Belonging to the genus Pneumovirus, RSV is one of the main agents of acute respiratory tract infection. The virus reaches the bronchi and lungs. There is no vaccination against RSV. Only in the case of premature infants born up to 28 weeks of gestation or with a risk factor such as babies with bronchopulmonary dysplasia and congenital heart disease, a Ministry of Health program offers palivizumab, a specific antibody against the virus syncytial, applied once a month for five months, before the period of greatest circulation of the virus, to prevent severe forms of the disease.

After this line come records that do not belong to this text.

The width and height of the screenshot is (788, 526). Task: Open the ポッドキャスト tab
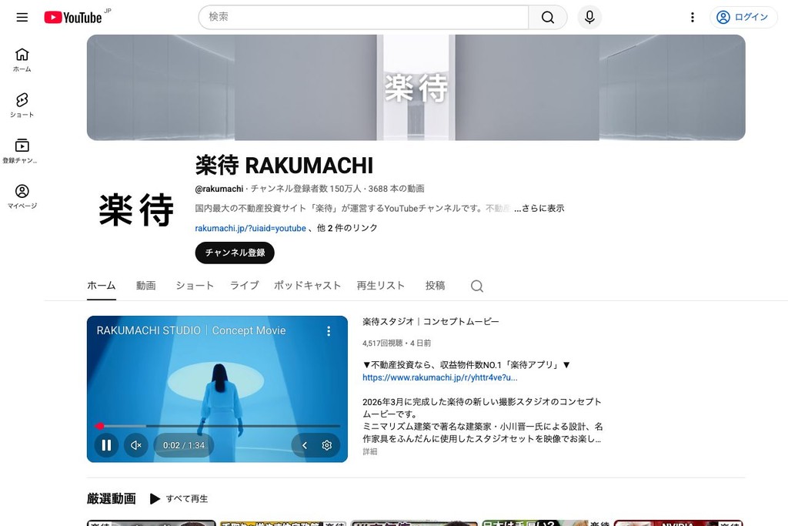pos(307,286)
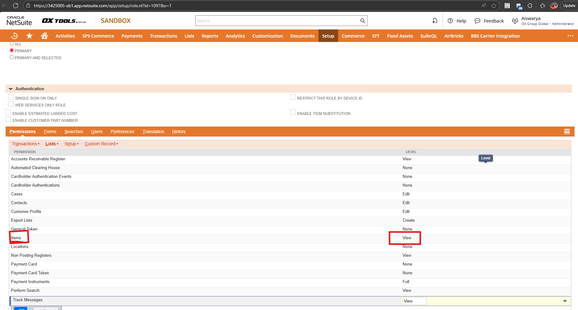578x310 pixels.
Task: Open the Transactions permissions sublist
Action: [24, 144]
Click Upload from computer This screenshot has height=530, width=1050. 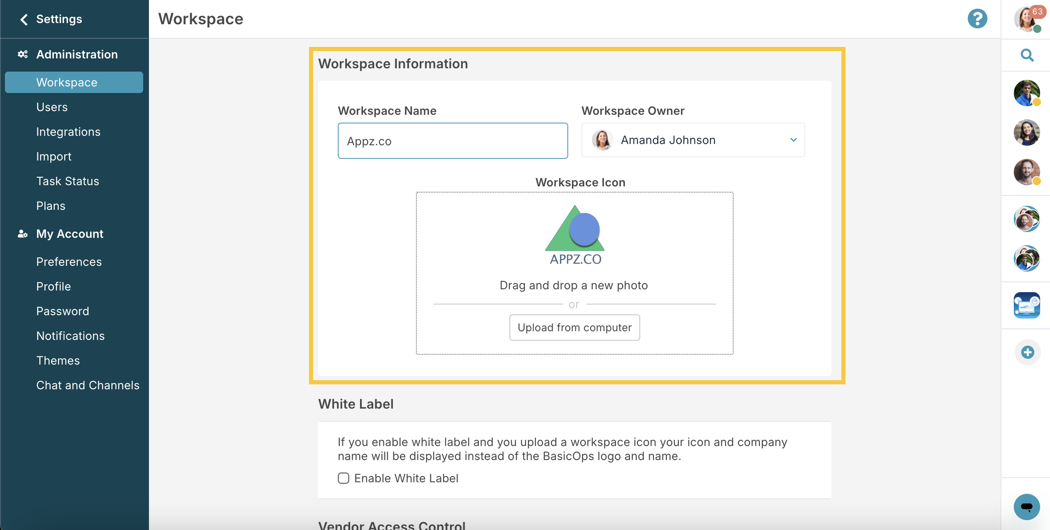point(574,327)
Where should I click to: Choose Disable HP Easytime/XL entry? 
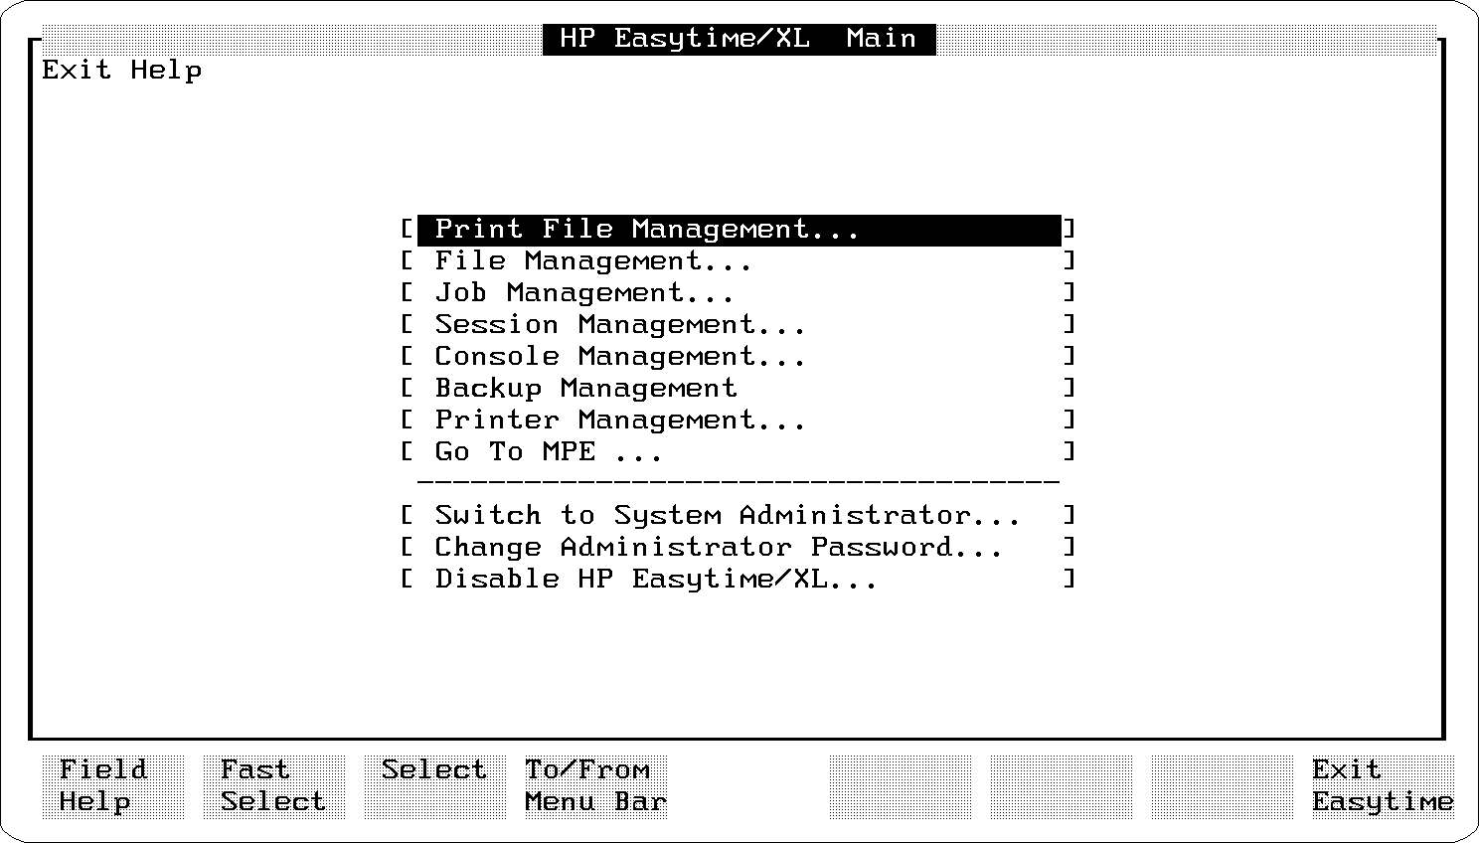pos(655,580)
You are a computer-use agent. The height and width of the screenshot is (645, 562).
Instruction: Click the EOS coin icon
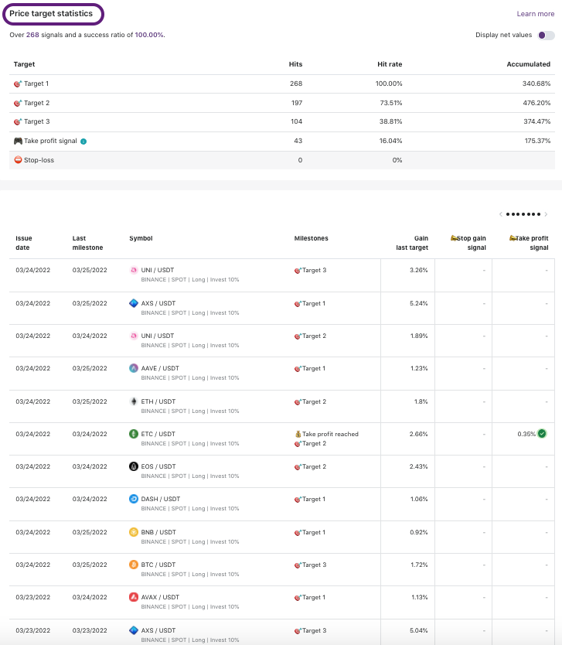134,466
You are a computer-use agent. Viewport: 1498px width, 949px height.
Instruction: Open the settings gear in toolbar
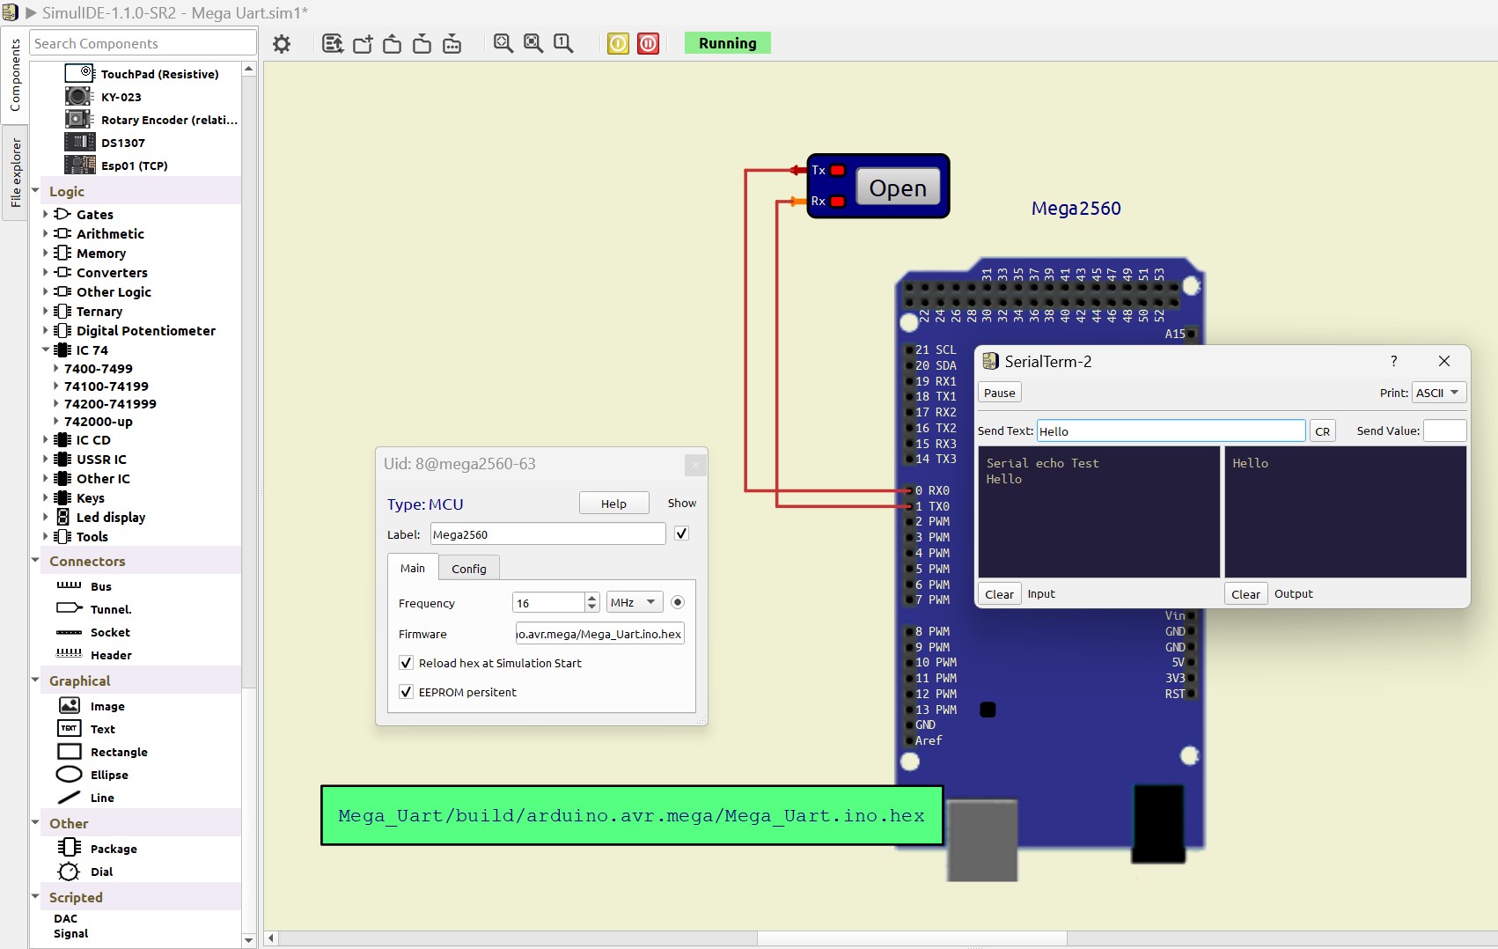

Breastfeeding, for example, is an important immune booster. In other words, early weaning makes the child more fragile. Also, in the case of people who smoke, it is important to prevent the child from being exposed to smoke.
“Respiratory viruses have common symptoms such as cough, fever, sore throat and runny nose. In RSV, what catches the eye is the baby’s age – it usually affects the children up to 2 years old – and difficulty in breathing, symptoms associated with the time of year with the predominance of virus circulation Of course, there are also tests to find out which virus affects the child at this “A persistent fever and a child who does not react to stimuli are warning signs. This is true for all illnesses. Young children with respiratory problems should be evaluated by doctors”, guide Renato Kfouri , pediatrician, infectiologist and president of the Department of Immunization of the Brazilian Society of Pediatrics (SBP), during his participation yesterday in the Estadão Think Forum “Bronchiolitis and pneumonia can attack even at home – avoid your warrior d ‘have to fight the VSR’, sponsored by AstraZeneca.
In the case of bronchiolitis, children can transmit RSV for more than a week. Even after showing improvement, it is important to pay attention. Marco Aurélio Safadi, professor of pediatrics and infectiology at the Faculty of Medical Sciences of Santa Casa de São Paulo and president of the Department of Infectious Diseases of the Brazilian Society of Pediatrics (SBP), points out that in young children the risk of aggravation is greater. “A child in respiratory distress in this age group who loses the ability to breastfeed has factors taken into account in the evaluation of the clinical picture. Many cases require hospitalization to provide respiratory assistance to the baby”, specifies Safadi. “Hydration is essential in this case. And it is worth reinforcing breastfeeding in the case of the nursing baby and even increasing the supply of formula milk in the case of babies who do not suck,” explains the professor of pediatrics.
According to Rosana Richtmann, infectious disease specialist at Santa Joana Hospital and Maternity, Pro Matre Paulista and Instituto de Infectologia Emílio Ribas, premature babies are among the high-risk groups. “The finer bronchi swell and the virus causes secretions, obstructing the airways and the child is more tired,” he says.
The information comes from the newspaper O Estado de S. Paulo.